Two in three women and one in three men have been subject to one or more forms of sexual harassment at work, according to a survey of nearly 10,000 people by the peak body for working people.
The ACTU survey received responses from 9607 people – 68% of whom are women – across all sectors of the economy from education and public services to mining, finance and hospitality.
Nearly two thirds – 64 percent –of women who responded to the survey said they’d experienced sexual harassment at a current or former workplace, along with 35 percent of men.
The most commonly form of harassment was crude or offensive behaviour, reported by 69 percent of respondents, with 48 percent experiencing unwanted sexual attention, 35 percent inappropriate touching and 18 percent explicit texts, emails or messages on social media. Eight percent of respondents had experienced sexual coercion.
While 58.8 percent of those who’d experienced harassment told someone about their experience, only 26.7 percent chose to make a formal complaint.
The number one reason people declined to pursue a formal complaint was that they feared negative repercussions (cited by 55 percent of people who’d experienced harassment). Close behind was a lack of faith in the complaints process (cited by 50 percent of respondents).

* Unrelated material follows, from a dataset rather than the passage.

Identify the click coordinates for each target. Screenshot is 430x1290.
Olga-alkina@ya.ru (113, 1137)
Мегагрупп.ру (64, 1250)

Two thirds – 66 percent – of people said they’d witnessed sexual harassment at work, with 23.6 percent of those saying that the harassment they’d witnessed was frequent, and 41.7 percent saying it was occasional.
Quotes attributable to ACTU President Michele O’Neil:
“Everyone should go to work free from the fear of harassment and unwanted sexual attention.
“For many people – mainly women – today in Australia this is not the reality. Our workplace laws have failed women who are experiencing harassment at work.
“The results show that while nearly two thirds of women and one third of men have experienced harassment, very few believe that our current rules will deliver them justice.
“We need to change the rules. Sexual harassment is a workplace issue and people who experience it should be able to take it up through the workplace umpire.
“We need access to fair, effective and efficient complaints mechanisms that support people who’ve been harassed, not punish them.”